Starting at the first line of the listing below, repeat each line exactly until you have repeated the one containing "You are a computer-use"; skip the pictures.

§ Data for processing:
Start of Block

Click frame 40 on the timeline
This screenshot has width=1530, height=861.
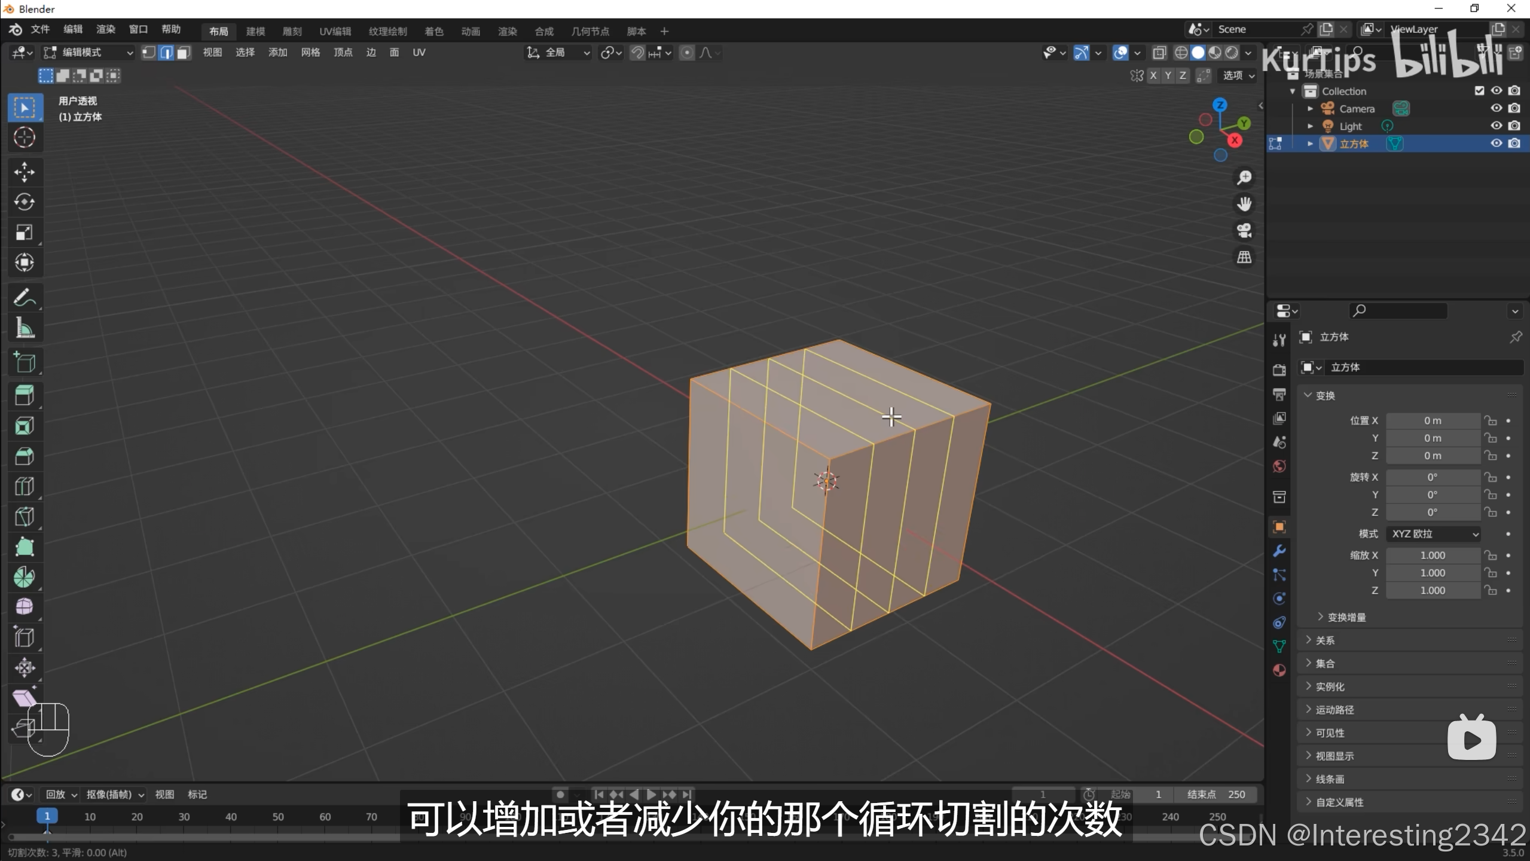click(231, 817)
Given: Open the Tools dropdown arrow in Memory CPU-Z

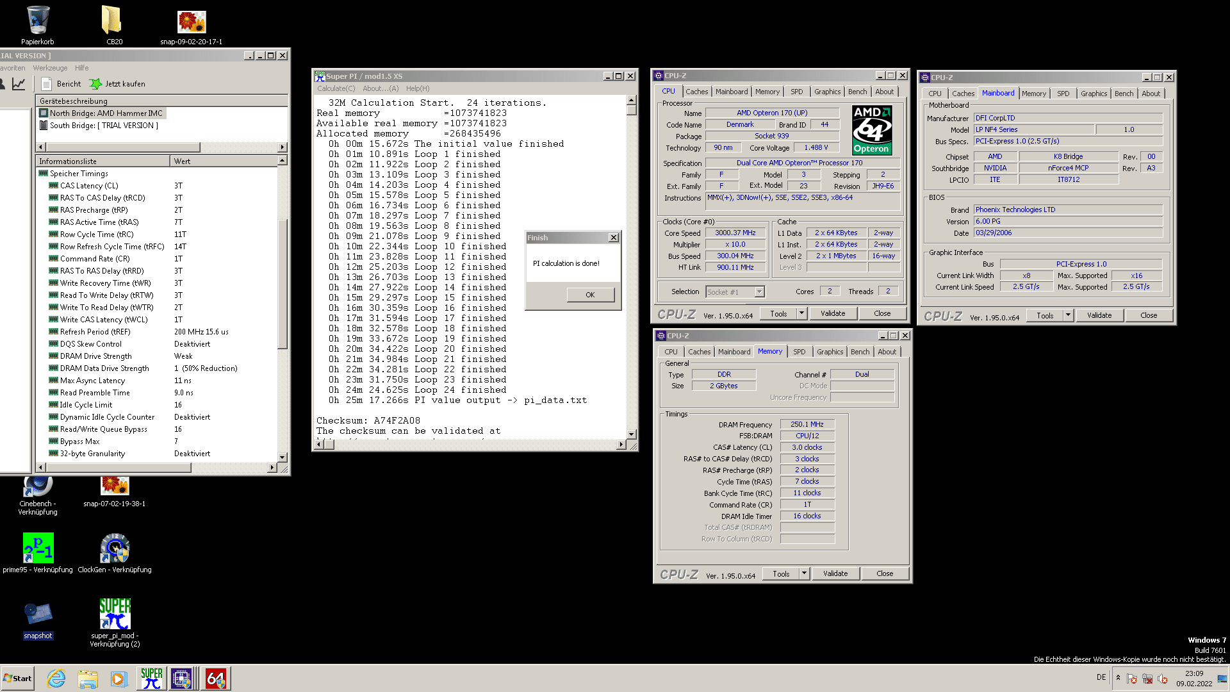Looking at the screenshot, I should tap(804, 573).
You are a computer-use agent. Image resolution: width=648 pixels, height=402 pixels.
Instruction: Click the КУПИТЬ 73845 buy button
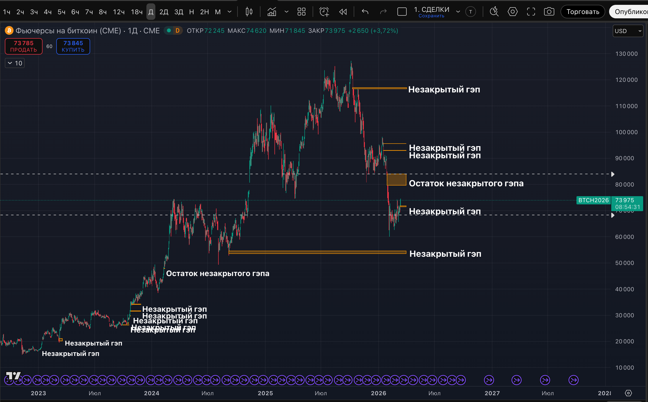[73, 46]
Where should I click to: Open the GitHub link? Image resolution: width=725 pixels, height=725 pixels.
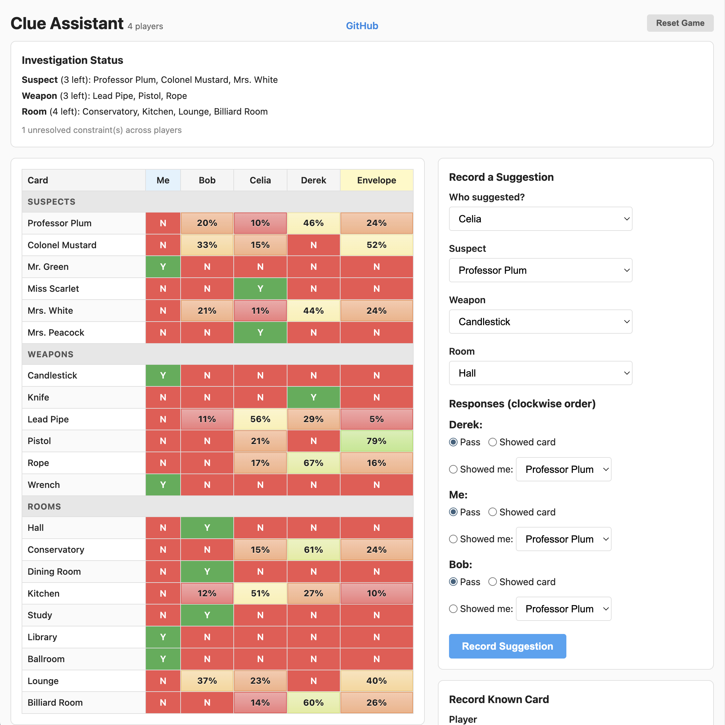(361, 26)

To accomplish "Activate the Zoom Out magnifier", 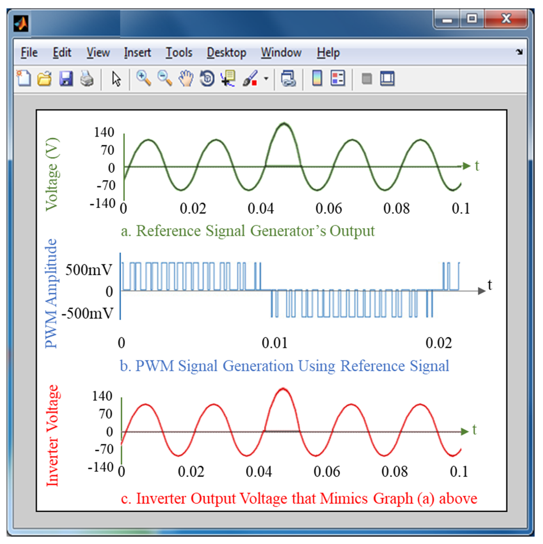I will pos(165,78).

End of Block

§ Reply:
Click frame 40 on the timeline
This screenshot has width=1530, height=861.
click(231, 817)
Given: Open the Tools dropdown arrow in Memory CPU-Z

Looking at the screenshot, I should tap(804, 573).
You are a computer-use agent. Image resolution: width=648 pixels, height=402 pixels.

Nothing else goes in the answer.